▸ Aim
Reproduce the lines verbatim, from the one containing "You are a GUI" through the last line, including both ends.
· · · · · · ·
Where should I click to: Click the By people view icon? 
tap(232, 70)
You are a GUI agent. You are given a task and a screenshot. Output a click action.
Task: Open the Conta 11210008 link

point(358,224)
· · · · · · ·
▸ Output below
You are a GUI agent. You are given a task and a screenshot. Output a click action.
Task: Open the Conta 11210008 link

point(358,224)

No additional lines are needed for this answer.